DISCUSSION: If you read the full sentence, this limit on lawyers’ fees is to prevent lawyers from “eroding just compensation to clients” and to prevent lawyers from “gaining disproportionately”.
That means the commission is worried that lawyers would take more than they deserve, and leave clients with too little.
___________
- “Monetary value” is a hard thing to pin down. Suppose the lawyer and client expected to received $1,000,000, and the lawyer was to get 20% of the award. So they valued the lawyer’s work at $200,000.
But then the judge awards $2,000,000. The lawyer got more than the “monetary value” of their services, but the client isn’t unhappy: they got more money!
So this isn’t exactly the situation the commission is trying to avoid. - CORRECT. This is better than A. Legal awards are unpredictable. “Gaining disproportionately” means gaining in a greater proportion than you should. And proportion means “percent”. So the commission doesn’t want lawyers’ earnings to be too large a percent of the total award. Which is what this answer means (“portion” also equals percent).
- This is a trap. The issue isn’t what a client considers unfair: clients can be irrational. Instead, the commission is likely speaking of a more neutral view of what’s proportionate. (i.e. What would reasonable outside observers think?)
- In any contingency arrangement, the lawyer gets more if they win. So, this answer isn’t what the commission was trying to prevent: their proposal is a contingency proposal, so the lawyer would get more if they win.
- Judge and jury intentions are never mentioned, so this can’t be the right answer.

I think the reasoning for A is wrong. The difficulty is not pinning down monetary value because in the contingency fee structure, the monetary value of the lawyer’s services have to be pinned down as the structure is regular fee + extra % of regular fee. The issue is option A does not account for risk. The point of the extra % is to account for risk and option A only talks about the regular fee (monetary value). Option B correctly accounts for both professional services and risk.

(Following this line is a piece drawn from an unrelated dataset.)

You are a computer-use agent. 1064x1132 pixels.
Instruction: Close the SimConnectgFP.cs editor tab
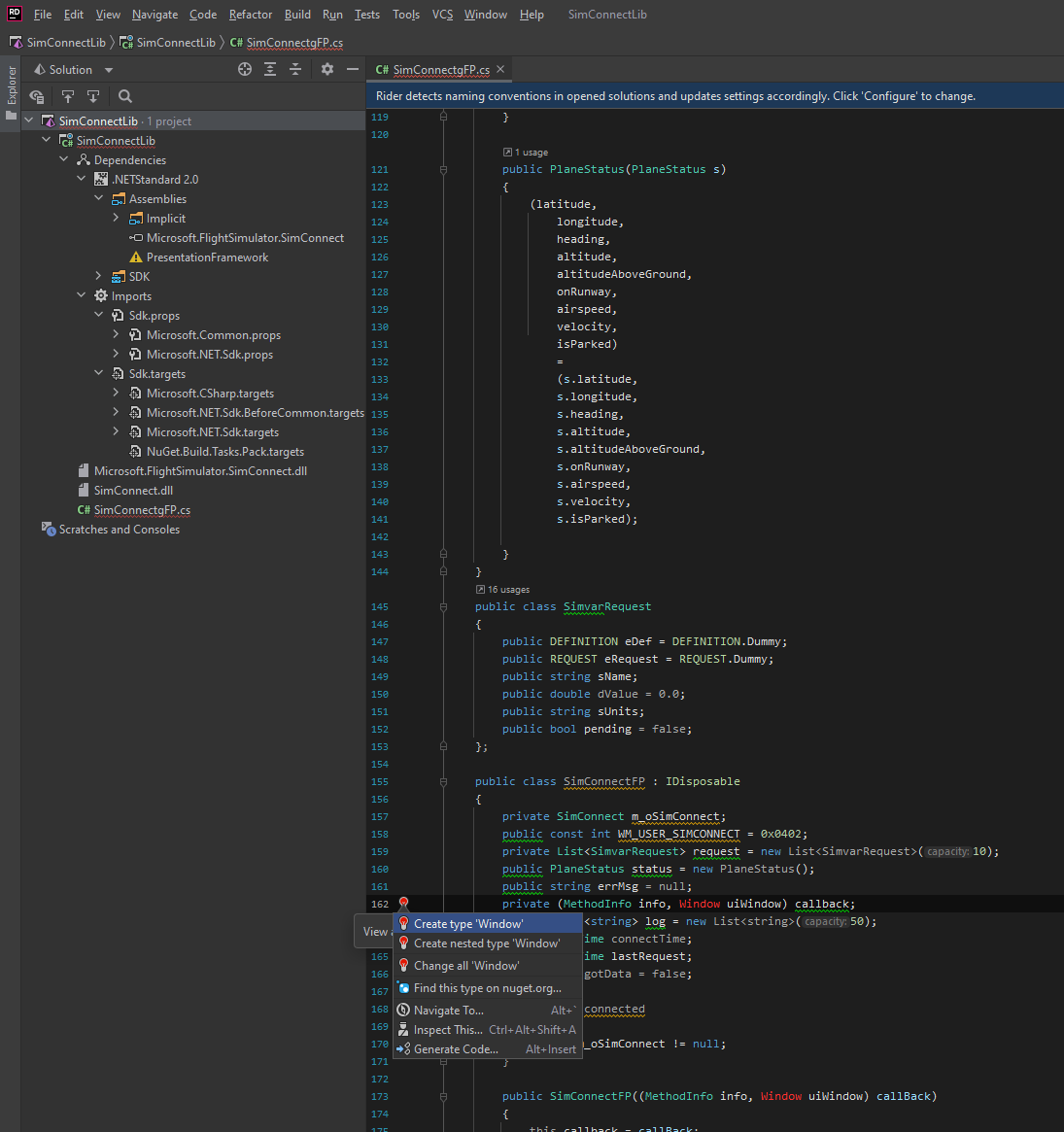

Ah, but the lawyer’s payment has a monetary value and the services rendered have a monetary value. The idea of judicial supervision of legal agreement’s is that a lawyer might provide say $50,000 in value but receive $500,000 in payments.
An uplift arrangement could still pay the lawyer more than they are “worth”, but in such a case the client wins too, and the LRCWA isn’t concerned about a situation where both the client and the lawyers get a lot.
What uplift agreements prevent is the lawyer getting too much of the total award. We agree that’s what B does. I hope this clarifies what I meant by saying that the money paid to a lawyer can be greater value than the actual services rendered.
I have a question why answer choice E is not correct, as the passage mentions “just compensation of the plaintiff is not eroded”. I assumed that the “just” compensation meant that the award should not go against what was decided by the courts. Is answer choice B better in the sense that the passage as a whole describes the type of risk that the lawyer has to assume? Thanks in advance.